→ **Exercise brief**
Start with the first line of the material. Repeat each line exactly through the one that contains "Task: Expand the target folder".
════════
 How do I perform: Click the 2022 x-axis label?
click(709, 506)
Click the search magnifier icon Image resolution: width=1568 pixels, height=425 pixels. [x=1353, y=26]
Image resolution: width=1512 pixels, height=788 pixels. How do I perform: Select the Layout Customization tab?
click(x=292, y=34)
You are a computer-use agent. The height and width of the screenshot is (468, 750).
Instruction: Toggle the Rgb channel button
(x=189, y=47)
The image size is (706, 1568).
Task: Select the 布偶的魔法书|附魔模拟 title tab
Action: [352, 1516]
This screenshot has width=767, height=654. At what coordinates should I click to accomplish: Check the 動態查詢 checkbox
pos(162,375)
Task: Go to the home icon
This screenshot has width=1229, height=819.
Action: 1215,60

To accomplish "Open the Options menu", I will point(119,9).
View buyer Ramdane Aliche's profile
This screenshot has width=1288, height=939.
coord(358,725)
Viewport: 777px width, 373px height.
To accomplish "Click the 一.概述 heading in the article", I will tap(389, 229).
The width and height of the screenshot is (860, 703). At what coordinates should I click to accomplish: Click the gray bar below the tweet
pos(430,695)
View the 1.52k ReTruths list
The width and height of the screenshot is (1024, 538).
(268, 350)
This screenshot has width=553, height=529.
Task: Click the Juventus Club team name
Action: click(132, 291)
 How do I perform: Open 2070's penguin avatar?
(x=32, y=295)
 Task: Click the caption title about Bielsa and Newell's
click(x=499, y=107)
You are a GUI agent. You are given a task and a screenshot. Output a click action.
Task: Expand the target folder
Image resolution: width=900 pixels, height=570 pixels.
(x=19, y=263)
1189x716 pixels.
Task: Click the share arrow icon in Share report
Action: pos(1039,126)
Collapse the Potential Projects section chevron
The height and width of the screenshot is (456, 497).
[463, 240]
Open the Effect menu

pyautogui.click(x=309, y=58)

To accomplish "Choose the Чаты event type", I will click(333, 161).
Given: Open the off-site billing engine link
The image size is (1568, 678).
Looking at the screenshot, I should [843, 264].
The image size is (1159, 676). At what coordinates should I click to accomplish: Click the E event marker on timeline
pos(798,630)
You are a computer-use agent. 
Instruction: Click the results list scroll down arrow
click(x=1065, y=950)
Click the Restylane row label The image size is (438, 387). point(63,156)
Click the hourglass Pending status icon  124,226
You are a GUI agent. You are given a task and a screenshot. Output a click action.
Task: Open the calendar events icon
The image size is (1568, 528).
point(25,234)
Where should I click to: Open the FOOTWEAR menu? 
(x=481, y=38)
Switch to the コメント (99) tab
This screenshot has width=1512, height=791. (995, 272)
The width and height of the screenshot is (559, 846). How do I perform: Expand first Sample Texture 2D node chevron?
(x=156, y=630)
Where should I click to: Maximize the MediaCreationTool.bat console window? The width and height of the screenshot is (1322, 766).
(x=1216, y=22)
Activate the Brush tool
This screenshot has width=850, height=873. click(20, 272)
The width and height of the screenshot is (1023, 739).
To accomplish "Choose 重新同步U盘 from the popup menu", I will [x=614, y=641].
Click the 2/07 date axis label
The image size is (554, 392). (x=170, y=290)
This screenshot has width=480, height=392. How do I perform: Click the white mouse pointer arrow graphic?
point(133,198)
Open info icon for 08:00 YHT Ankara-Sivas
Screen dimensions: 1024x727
════════
→ **Answer to this exercise**
 How do I perform: Click the 2022 x-axis label?
click(709, 506)
Click the search magnifier icon Image resolution: width=1568 pixels, height=425 pixels. [x=1353, y=26]
Image resolution: width=1512 pixels, height=788 pixels. How do I perform: Select the Layout Customization tab?
click(x=292, y=34)
You are a computer-use agent. The height and width of the screenshot is (468, 750).
Instruction: Toggle the Rgb channel button
(x=189, y=47)
The image size is (706, 1568).
Task: Select the 布偶的魔法书|附魔模拟 title tab
Action: [352, 1516]
This screenshot has width=767, height=654. At what coordinates should I click to accomplish: Check the 動態查詢 checkbox
pos(162,375)
Task: Go to the home icon
This screenshot has width=1229, height=819.
Action: 1215,60

To accomplish "Open the Options menu", I will point(119,9).
View buyer Ramdane Aliche's profile
This screenshot has width=1288, height=939.
coord(358,725)
Viewport: 777px width, 373px height.
To accomplish "Click the 一.概述 heading in the article", I will tap(389, 229).
The width and height of the screenshot is (860, 703). At what coordinates should I click to accomplish: Click the gray bar below the tweet
pos(430,695)
View the 1.52k ReTruths list
The width and height of the screenshot is (1024, 538).
(268, 350)
This screenshot has width=553, height=529.
Task: Click the Juventus Club team name
Action: click(132, 291)
 How do I perform: Open 2070's penguin avatar?
(x=32, y=295)
 Task: Click the caption title about Bielsa and Newell's
click(x=499, y=107)
You are a GUI agent. You are given a task and a screenshot. Output a click action.
Task: Expand the target folder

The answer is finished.